Restoring nature — one garden at a time

Your garden is blooming with wildlife-supporting potential. Native plants can provide food or habitat for hundreds of species, from insects, to birds and mammals, while non-native plants may support only a few. With gardeners itching to dig in once again as summer approaches, consider that the choices we make about what to plant can have far-reaching effects.

Given the recent Intergovernmental Science-Policy Platform on Biodiversity and Ecosystem Services (IPBES) report, which alarmingly revealed that one million species worldwide are at risk of extinction, you may be wishing you could take action. You can. WWF programs like In the Zone, which encourage native garden planting, provide tangible, local actions that can help biodiversity thrive. 

How do native plants help wildlife?

The simple act of planting a native plant or tree, instead of opting for managed and manicured landscapes, can have cascading effects. A native tree has evolved to be a key part of the ecosystem and food webs in that region. It has adapted to local conditions — soil type, temperature, climate and light — so it can encourage a variety of local insects and animals that have evolved alongside it to use it for food or shelter. Take a native oak tree. It supports hundreds of insect species, including caterpillars, that allow chickadees and other beautiful songbirds to raise their young successfully.

Non-native, alien species don’t have the same relationship with local species.
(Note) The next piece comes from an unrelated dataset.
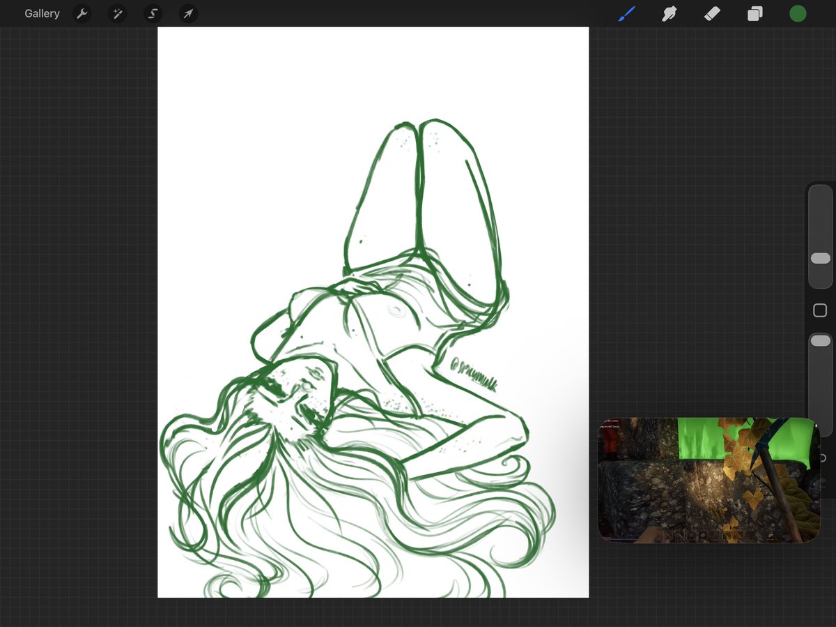The height and width of the screenshot is (627, 836).
Task: Open the Adjustments magic wand menu
Action: click(x=117, y=13)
They typically only support a handful of them, which contributes to biodiversity decline. The good news is that a complex problem can have a simple solution: Restore native plant habitat and local biodiversity will often rebound. Nature always finds a way!

It’s a wallet-friendly plan, too. Because local plants are adapted to local conditions, you can save on ongoing garden maintenance costs like water, herbicides and pesticides while cutting down on greenhouse gas emissions by not using motorized lawnmowers.

Acorns from a white oak tree. © Pete Ewins

How can one small garden help one million species?

Southern Ontario’s Carolinian Zone is home to one third of Canada’s at-risk species, as well as one quarter of the country’s population. Humans have transformed and fragmented many of the natural habitats in this region, which in turn has had an enormous effect on local wildlife.

To move or migrate freely, many species need connected patches of land to survive. This is where our gardens come in. While your native plants or balcony garden may not directly support all of your region’s at-risk species, they can help to reconnect and re-establish networks of native habitats that allow birds and insects to fly from patch to patch. Your native garden will provide a service to biodiversity and you may just spot a rare species in your backyard, or on your balcony.

You’ll also help make your garden more resilient to the effects of climate change. Human-driven climate change is one of the major factors of biodiversity loss, according to the IPBES report. Native plants, which often have deeper roots, can act like giant sponges, soaking up water from extreme climate events while supporting wildlife and allowing plants to continue thriving.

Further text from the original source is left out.